Commercially, mainframes and mini computers remained the dominating thought when one thought about the word 'computer'.

By the 2050s, mainframes had become more powerful, but Moore's law had stopped working by 2010, with only marginal improvements on those systems, especially with the lack of more advanced microprocessors. Still, multi-processor systems were developed to allow more users to use the same system.

However, by 2055, DEC had rediscovered the cryotron, with patents that had by then lapsed. The cryotron was superior in its switching speed and energy efficiency over the transistors used on Terra by that time frame, with switching speeds of less then 800 picoseconds. The cryotron could be fabricated by similar technologies as the silicon-on-ruby processes, but its need of cryo cooling required special additional steps.

In addition to the cryo cooling, it was discovered that the cryotron was susceptible to unwanted quantum effects that made computation with cryotrons difficult and required compensation and shielding against external factors, especially radiation, which could make bit flip.

The size, radiation shielding and power requirements of the cryotrons made them only really usable for mainframe computers and large mini-computers.

However, advances of the cryotron lead to truly impressive compute power. If taking into account only the pure computational substrate, without any support systems, such as energy supply, cooling and IO, a cryotron based 256 core computer the size of a 2006 Nixdorf-Apple SmartPhone has 50 percent more performance then an equally sized graphene based 8k multi-core processor die.

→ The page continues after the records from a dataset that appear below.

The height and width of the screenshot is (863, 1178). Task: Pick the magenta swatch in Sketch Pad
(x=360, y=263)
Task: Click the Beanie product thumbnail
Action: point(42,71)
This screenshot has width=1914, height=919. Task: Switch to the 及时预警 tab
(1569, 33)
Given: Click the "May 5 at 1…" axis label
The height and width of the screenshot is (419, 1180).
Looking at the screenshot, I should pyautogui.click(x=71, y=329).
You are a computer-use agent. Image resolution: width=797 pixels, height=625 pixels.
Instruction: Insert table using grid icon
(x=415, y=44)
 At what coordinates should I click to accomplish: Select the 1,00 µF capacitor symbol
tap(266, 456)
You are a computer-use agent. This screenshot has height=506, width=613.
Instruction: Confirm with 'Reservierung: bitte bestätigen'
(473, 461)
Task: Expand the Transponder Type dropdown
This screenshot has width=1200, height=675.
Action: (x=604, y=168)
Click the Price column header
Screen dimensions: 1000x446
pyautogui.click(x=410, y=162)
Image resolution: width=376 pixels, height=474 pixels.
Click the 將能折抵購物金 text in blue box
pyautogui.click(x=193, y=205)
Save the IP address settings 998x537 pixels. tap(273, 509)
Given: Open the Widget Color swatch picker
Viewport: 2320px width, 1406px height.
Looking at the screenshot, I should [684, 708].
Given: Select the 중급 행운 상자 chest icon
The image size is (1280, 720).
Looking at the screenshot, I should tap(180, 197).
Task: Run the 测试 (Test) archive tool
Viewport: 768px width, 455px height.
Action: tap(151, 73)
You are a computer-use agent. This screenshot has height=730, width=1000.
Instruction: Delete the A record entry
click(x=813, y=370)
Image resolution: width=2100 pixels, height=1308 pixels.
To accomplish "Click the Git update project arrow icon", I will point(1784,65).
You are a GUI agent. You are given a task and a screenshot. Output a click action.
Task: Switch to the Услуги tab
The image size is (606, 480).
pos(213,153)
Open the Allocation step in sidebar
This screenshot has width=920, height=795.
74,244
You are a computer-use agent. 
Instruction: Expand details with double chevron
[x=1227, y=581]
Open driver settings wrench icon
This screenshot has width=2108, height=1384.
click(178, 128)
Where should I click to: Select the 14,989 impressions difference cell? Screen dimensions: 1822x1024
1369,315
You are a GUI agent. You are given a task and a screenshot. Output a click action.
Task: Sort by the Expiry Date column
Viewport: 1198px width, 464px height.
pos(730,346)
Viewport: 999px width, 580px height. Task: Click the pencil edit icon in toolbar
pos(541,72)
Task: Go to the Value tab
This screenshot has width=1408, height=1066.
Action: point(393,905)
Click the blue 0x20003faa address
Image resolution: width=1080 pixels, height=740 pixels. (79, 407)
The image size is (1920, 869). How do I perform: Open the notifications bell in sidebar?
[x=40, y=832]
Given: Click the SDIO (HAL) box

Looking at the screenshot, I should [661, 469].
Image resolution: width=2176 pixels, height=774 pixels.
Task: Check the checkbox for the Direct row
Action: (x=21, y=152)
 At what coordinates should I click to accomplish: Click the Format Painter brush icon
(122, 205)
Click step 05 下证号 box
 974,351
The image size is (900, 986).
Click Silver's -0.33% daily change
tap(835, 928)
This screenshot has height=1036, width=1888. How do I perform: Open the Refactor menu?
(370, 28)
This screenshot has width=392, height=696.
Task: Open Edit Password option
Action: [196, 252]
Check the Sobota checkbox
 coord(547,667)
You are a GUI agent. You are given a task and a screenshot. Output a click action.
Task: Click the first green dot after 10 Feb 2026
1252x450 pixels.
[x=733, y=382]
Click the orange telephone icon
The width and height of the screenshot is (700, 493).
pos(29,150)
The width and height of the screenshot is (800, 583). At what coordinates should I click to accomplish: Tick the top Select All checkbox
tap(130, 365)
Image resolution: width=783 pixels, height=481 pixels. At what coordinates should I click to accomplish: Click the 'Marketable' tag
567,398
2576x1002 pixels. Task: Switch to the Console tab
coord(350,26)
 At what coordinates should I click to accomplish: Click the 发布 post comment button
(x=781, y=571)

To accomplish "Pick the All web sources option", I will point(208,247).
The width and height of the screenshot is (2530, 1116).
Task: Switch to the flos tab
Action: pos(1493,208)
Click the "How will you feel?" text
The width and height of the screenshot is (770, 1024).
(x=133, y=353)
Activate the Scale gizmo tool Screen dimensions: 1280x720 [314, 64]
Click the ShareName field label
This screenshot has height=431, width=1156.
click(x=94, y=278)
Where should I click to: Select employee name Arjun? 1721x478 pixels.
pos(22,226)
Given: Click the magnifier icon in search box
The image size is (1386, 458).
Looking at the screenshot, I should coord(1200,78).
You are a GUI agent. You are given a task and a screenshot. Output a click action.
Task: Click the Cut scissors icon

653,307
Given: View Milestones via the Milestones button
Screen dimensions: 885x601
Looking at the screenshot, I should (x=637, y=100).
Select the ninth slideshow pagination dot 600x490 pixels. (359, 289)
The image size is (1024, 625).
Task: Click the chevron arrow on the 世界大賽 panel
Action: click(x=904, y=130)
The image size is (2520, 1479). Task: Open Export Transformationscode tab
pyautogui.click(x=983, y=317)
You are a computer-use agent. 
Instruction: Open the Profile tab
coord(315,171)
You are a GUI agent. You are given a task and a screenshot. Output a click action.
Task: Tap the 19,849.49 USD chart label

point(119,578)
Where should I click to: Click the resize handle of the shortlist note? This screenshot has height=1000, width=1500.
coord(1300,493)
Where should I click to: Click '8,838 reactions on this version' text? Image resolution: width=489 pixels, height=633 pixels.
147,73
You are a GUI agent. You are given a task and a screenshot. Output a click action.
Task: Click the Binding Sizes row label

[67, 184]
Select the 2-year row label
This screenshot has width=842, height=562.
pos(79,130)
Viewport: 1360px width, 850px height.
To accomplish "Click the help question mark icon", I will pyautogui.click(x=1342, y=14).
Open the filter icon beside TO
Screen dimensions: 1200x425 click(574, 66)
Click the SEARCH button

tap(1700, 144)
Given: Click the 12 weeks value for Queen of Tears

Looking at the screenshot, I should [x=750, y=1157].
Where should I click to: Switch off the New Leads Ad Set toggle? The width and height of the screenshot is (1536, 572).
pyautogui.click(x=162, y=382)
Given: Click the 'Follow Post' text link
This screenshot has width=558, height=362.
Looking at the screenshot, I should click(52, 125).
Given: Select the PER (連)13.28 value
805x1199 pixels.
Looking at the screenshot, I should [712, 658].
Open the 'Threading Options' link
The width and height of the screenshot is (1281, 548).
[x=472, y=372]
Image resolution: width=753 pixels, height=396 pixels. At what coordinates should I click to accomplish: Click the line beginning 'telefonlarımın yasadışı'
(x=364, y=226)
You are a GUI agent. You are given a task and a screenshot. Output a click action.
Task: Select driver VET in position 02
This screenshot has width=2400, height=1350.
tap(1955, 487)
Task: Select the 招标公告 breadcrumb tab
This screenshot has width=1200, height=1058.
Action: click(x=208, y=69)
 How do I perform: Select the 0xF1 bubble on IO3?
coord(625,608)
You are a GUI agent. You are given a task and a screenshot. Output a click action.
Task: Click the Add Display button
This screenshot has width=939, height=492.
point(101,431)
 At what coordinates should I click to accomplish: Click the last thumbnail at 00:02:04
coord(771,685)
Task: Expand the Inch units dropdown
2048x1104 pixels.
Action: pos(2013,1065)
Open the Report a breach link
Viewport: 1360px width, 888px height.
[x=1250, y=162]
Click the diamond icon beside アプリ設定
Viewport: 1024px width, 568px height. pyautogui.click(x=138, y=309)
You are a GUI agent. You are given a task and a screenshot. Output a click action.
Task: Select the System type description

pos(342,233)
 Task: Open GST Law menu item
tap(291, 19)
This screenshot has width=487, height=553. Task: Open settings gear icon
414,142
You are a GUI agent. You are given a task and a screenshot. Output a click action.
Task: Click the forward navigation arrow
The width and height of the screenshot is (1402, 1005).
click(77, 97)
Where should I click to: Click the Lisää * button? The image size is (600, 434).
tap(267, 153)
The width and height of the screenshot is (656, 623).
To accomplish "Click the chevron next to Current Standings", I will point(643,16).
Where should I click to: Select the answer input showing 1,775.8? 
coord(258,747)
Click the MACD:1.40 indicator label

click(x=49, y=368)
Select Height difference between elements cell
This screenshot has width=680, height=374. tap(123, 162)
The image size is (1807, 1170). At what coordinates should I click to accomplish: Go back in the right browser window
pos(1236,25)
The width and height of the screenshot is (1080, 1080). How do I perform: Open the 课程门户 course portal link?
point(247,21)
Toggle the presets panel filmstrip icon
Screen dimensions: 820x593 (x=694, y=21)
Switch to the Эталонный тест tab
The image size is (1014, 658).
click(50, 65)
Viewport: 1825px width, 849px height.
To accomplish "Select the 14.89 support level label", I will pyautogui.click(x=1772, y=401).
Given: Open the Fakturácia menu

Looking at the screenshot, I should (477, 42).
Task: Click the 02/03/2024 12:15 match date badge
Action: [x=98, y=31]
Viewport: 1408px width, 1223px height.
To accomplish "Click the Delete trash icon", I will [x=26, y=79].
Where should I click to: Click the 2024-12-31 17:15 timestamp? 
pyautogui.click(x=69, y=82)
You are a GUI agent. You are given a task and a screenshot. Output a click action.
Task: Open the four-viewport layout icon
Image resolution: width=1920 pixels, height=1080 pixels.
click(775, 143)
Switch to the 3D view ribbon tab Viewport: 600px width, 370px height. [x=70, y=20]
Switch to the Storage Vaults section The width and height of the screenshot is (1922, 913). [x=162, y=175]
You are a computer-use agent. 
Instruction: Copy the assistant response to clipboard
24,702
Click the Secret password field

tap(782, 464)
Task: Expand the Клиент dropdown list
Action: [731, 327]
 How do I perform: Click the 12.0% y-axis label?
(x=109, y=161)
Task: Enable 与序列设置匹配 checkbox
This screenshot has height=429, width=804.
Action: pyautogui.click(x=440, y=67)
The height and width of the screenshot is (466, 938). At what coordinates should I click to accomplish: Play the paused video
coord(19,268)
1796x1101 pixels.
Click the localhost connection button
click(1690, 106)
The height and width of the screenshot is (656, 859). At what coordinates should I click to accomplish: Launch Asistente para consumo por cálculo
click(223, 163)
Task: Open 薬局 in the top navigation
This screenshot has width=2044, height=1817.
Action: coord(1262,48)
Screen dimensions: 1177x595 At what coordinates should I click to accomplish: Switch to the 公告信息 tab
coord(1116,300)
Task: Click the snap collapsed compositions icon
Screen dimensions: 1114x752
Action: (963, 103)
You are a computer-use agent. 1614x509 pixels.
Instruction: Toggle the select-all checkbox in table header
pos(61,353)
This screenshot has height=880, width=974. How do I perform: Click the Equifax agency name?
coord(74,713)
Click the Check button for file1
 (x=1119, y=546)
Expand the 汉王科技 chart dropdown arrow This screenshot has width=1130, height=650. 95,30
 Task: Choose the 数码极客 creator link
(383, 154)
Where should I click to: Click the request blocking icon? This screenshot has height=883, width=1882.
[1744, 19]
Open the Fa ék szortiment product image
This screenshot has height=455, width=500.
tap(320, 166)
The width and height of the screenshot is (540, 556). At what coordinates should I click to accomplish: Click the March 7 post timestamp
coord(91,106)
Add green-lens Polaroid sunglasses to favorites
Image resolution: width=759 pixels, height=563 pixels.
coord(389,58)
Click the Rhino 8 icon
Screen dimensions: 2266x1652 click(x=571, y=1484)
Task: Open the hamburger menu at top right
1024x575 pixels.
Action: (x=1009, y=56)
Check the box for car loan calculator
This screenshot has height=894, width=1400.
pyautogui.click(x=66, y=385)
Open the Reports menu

However, once all support equipment is added to the systems, the size difference is staggering, as the cryotron computer becomes a data center sized mainframe, while the graphene based computer only reaches the size of a 20L scale desktop computer.

The nature of the cryotron computer supplies the answer why the Star League was able to develop powerful drone weapon platforms, such as the Caspar drone, but was unable to prevent them from 'going mad' after a hyperspace jump. As the cryotron computer was required for the operation of those systems, and the computer required heavy radiation shielding, once the jump was complete, cosmic radiation was introduced behind the shielding, completely scrambling the cryotrons involved in the computations, leading to processing inconsistencies that lead to multiple error and computational 'madness'.